Phosphorescence emission of 7-azatryptophan and 5-hydroxytryptophan in fluid solutions and in alpha2 RNA polymerase.

The tryptophan analogues 7-azaindole (7-Aza W) and 5-hydroxytryptophan (5-OH W) have a significant absorbance between 310-320 nm, which allows them to act as selective luminescence probes in protein mixtures containing a large number of tryptophan residues. To assess the potential of their phosphorescence emission in probing the nature of protein environments the delayed emission was examined as a function of temperature and solvent viscosity.

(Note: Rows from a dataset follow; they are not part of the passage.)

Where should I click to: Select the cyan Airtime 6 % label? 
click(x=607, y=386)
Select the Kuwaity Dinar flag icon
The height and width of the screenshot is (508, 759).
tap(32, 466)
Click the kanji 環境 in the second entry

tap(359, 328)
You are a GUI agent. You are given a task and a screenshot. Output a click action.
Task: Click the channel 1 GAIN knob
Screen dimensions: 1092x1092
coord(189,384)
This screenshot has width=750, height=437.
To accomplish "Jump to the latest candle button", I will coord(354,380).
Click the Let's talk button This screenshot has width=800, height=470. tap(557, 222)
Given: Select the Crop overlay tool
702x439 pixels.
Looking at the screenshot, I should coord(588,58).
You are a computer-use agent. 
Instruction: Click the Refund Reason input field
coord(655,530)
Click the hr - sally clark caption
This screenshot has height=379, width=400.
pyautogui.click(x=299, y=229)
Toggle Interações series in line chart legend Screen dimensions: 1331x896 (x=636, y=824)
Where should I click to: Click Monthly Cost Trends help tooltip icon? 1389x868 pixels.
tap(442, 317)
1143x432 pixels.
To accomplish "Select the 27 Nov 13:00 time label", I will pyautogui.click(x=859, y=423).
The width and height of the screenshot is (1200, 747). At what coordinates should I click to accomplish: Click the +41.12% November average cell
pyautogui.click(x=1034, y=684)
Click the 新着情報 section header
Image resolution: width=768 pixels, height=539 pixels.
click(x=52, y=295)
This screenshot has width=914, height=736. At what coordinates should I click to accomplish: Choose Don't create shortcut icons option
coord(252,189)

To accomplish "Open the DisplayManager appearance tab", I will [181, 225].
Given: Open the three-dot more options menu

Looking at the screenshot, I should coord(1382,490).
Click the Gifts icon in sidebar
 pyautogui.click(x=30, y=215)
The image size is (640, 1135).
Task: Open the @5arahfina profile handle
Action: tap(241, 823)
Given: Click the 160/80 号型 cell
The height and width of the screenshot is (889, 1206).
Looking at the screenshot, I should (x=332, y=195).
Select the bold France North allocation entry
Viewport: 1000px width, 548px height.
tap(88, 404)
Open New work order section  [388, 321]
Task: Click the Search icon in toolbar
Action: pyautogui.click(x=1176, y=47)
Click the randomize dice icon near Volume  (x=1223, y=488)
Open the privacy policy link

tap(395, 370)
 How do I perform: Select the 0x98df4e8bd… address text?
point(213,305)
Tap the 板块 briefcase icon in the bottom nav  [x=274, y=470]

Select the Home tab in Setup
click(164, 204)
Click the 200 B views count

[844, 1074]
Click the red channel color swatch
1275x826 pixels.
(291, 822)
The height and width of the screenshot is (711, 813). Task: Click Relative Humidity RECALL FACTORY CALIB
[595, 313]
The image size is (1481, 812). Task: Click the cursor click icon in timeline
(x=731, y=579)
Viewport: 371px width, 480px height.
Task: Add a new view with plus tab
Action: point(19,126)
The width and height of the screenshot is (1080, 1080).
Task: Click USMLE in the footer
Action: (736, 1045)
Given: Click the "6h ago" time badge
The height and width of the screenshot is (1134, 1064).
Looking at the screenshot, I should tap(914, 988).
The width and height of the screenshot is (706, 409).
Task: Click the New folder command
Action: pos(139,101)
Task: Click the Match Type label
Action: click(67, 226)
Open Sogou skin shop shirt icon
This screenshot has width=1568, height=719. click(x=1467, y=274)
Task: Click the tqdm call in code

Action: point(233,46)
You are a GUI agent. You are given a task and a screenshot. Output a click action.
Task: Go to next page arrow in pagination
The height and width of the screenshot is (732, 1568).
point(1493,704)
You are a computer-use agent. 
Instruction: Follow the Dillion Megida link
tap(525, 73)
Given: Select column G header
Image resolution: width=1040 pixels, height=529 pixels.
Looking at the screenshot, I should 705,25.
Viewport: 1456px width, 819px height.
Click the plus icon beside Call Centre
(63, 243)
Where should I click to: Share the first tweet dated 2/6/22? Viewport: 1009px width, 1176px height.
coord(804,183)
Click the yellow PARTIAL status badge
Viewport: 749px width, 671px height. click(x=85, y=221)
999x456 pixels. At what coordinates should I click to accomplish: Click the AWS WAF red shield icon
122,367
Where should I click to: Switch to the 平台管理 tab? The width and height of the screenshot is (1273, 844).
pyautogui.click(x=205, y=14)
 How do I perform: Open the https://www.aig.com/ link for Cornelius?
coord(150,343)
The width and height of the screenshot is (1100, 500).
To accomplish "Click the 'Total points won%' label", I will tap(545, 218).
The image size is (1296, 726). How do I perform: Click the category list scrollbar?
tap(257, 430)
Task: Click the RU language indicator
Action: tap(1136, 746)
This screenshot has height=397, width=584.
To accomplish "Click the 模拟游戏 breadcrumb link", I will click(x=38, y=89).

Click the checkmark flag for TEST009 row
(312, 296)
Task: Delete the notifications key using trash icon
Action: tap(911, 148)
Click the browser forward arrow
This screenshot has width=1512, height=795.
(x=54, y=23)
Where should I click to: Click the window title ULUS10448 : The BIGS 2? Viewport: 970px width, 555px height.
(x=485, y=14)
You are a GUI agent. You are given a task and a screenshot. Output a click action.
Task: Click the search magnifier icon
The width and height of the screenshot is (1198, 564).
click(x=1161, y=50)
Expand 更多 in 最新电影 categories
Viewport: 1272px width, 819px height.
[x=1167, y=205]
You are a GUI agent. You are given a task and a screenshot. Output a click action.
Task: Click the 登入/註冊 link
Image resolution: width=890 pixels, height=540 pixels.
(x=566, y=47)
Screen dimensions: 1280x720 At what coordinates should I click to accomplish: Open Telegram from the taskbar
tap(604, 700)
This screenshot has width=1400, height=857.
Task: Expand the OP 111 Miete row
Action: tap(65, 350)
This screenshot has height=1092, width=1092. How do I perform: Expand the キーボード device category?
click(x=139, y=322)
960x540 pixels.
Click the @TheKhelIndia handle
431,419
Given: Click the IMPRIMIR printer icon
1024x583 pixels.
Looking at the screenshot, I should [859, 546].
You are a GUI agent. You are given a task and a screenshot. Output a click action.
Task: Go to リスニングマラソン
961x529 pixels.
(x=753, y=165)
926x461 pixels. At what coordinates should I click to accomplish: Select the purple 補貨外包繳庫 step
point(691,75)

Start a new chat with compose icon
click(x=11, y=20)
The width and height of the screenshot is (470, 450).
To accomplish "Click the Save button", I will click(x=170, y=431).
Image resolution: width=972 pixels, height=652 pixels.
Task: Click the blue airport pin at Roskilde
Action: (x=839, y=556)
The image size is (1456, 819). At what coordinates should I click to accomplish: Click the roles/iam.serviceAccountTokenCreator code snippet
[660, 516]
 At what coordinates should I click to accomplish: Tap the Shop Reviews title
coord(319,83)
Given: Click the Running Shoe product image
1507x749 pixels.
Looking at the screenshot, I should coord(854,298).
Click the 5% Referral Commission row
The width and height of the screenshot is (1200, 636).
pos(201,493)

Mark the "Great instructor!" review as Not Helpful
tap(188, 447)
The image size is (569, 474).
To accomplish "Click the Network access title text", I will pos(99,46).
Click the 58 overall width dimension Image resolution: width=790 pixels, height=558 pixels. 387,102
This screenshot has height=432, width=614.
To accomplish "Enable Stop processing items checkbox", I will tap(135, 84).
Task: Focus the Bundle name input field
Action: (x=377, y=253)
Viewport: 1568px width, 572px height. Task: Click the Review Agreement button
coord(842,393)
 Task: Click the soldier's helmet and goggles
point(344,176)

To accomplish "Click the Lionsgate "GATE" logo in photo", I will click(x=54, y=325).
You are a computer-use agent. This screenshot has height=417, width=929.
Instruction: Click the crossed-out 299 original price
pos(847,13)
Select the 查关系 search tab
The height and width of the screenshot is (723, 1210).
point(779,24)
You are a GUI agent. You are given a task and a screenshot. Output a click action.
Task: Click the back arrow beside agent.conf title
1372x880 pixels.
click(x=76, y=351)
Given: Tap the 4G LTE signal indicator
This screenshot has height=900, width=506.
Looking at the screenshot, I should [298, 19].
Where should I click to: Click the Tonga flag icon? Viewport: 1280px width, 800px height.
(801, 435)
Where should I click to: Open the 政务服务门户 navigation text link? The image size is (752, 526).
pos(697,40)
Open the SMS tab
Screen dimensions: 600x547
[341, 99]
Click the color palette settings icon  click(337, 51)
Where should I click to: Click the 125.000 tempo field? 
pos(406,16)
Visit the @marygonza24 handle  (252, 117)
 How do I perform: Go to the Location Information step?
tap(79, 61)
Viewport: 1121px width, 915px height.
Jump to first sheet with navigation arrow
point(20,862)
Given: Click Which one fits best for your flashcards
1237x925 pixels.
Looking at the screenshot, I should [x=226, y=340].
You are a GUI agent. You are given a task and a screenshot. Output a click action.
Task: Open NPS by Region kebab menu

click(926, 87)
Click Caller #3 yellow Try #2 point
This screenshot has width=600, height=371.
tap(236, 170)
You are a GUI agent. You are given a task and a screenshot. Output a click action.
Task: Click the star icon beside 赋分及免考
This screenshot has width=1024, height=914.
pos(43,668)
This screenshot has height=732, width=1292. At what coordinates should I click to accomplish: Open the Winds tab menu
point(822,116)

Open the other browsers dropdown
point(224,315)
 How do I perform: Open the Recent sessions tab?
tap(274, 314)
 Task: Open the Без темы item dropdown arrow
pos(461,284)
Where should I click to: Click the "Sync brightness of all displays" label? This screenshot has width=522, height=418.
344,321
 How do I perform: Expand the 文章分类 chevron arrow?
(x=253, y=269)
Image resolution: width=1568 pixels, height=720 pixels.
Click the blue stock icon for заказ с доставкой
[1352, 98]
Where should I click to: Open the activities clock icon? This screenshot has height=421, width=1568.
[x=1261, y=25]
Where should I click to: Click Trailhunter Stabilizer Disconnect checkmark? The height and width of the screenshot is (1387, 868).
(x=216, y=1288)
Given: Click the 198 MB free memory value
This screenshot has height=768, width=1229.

Whereas in low temperature (135 K) propylene glycol/buffer glasses the phosphorescence of both 7-aza W and 5-OH W is structured, intense and exhibit a lifetime of a few seconds, above the glass transition temperature (180 K) the delayed emission is considerably quenched. Temperature profiles show that as the solvent is more fluid the phosphorescence of 5-OH W becomes red shifted, poorly structured and the triplet lifetime drops steeply reaching 29 micro(s) in buffer at 274 K. For 7-aza W the alterations are more drastic and no phosphorescence could be detected above 193 K. This implies that in fluid aqueous media the excited triplet state of these analogues is deactivated by vary efficient nonradiative processes. The quenching of 5-OH phosphorescence is not prevented even when the chromophore is inserted in a solvent protected protein environment. Indeed, substitution of the single Trp of a2 RNA Polymerase, which according to its relatively low phosphorescence lifetime at ambient temperature is substantially shielded from the solvent, with 5-OH did not inhibit the quenchability of the latter. Knowledge of the quenching mechanisms is therefore needed for this emission to report on the nature of the protein environment.